## start Extracted data

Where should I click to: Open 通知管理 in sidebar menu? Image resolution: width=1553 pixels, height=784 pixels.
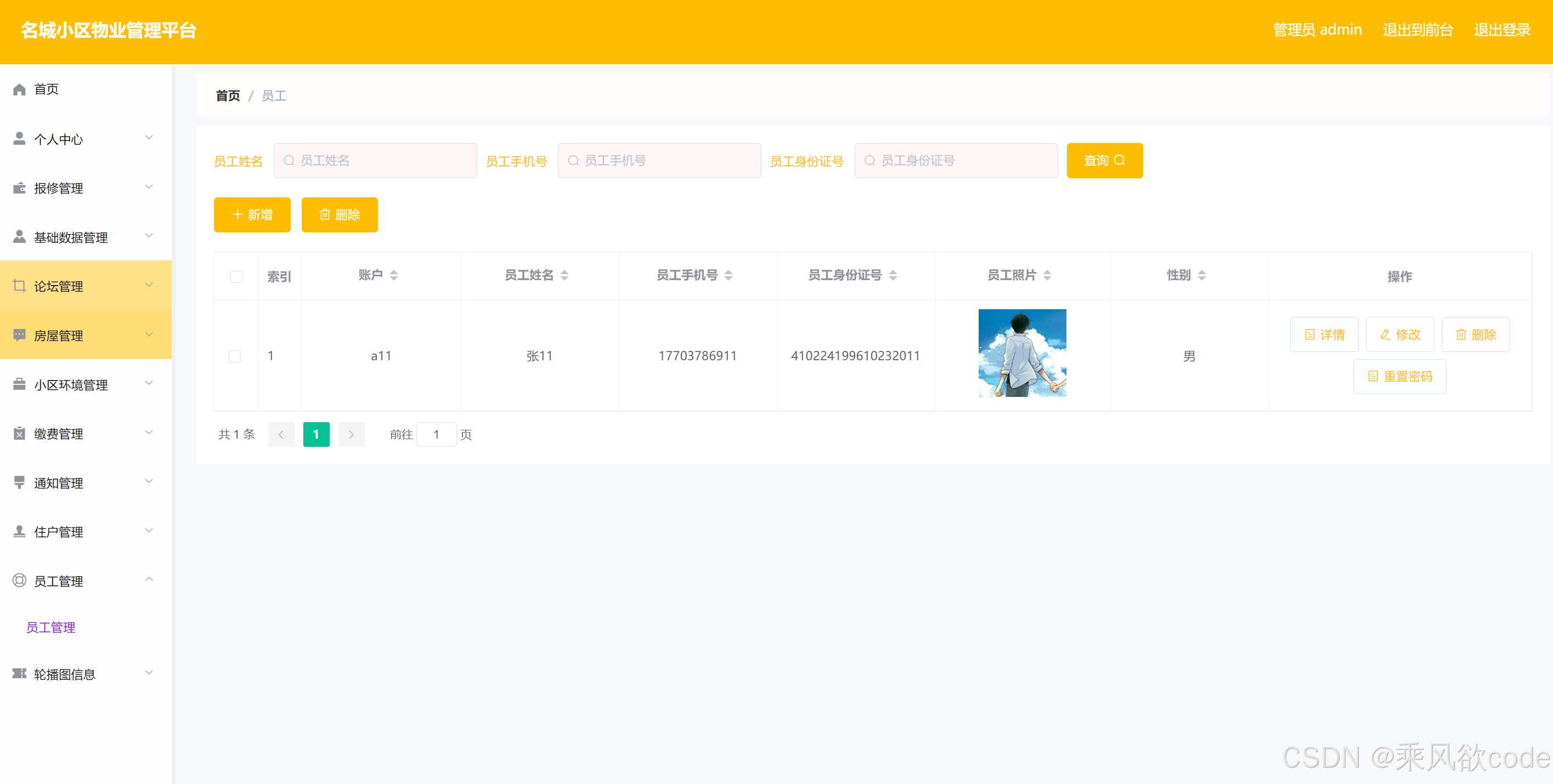pos(59,482)
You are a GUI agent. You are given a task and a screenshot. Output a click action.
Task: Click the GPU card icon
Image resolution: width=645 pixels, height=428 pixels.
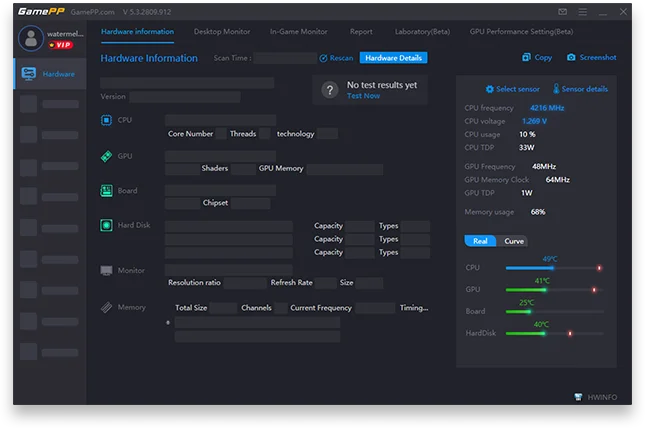coord(106,156)
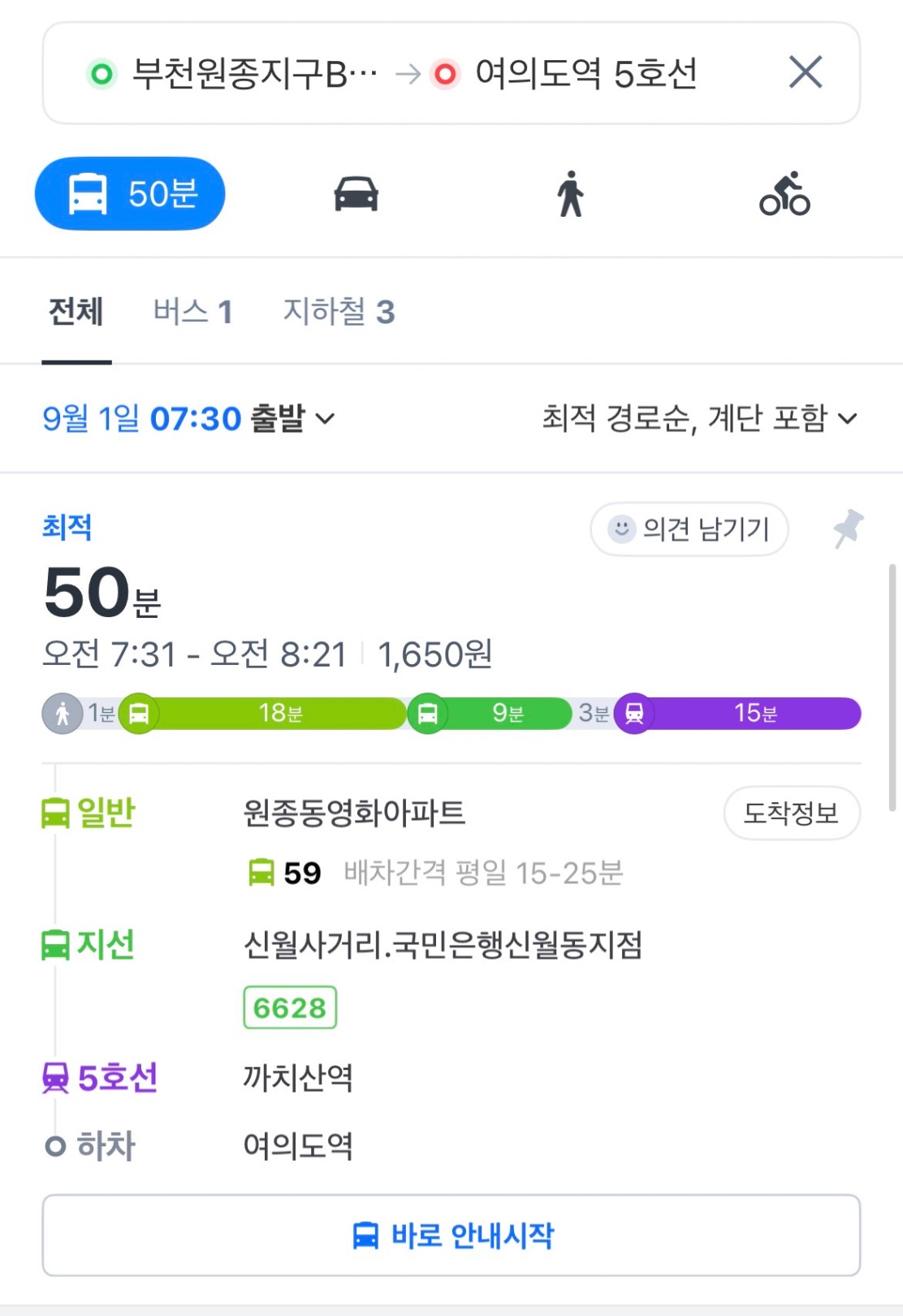Pin this route with the pushpin icon
This screenshot has height=1316, width=903.
[x=849, y=529]
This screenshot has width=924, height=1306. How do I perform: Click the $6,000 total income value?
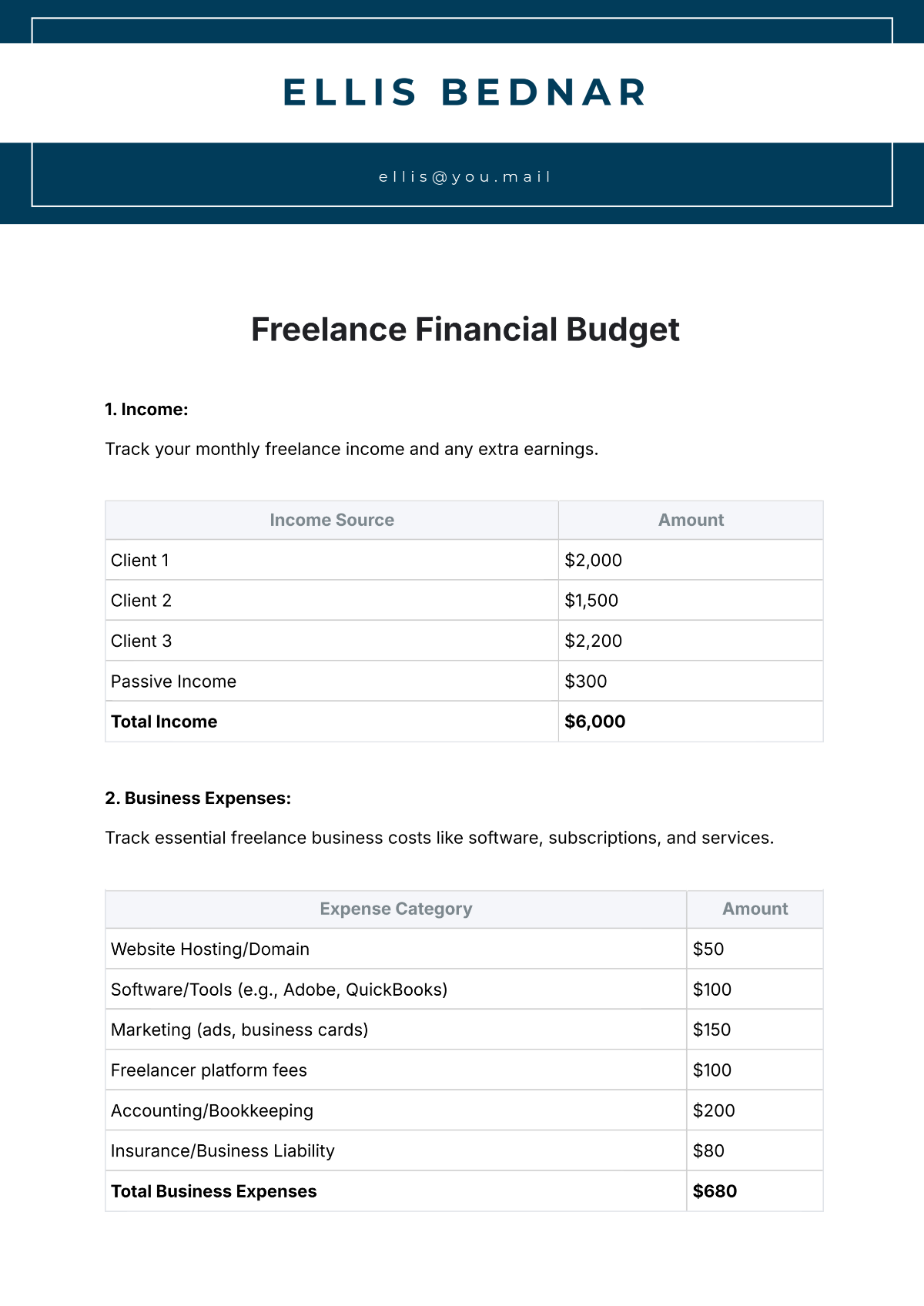point(594,722)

## end Extracted data

What the exercise asks:
Recast the records above as a JSON list of strings, with one string for each line and blank lines left out. Leave the pictures out.

Task solution:
[
  "Where should I click to: Open 通知管理 in sidebar menu? Image resolution: width=1553 pixels, height=784 pixels.",
  "pos(59,482)",
  "You are a GUI agent. You are given a task and a screenshot. Output a click action.",
  "Task: Click the GPU card icon",
  "Image resolution: width=645 pixels, height=428 pixels.",
  "coord(106,156)",
  "Pin this route with the pushpin icon",
  "This screenshot has height=1316, width=903.",
  "[x=849, y=529]",
  "This screenshot has width=924, height=1306. How do I perform: Click the $6,000 total income value?",
  "point(594,722)"
]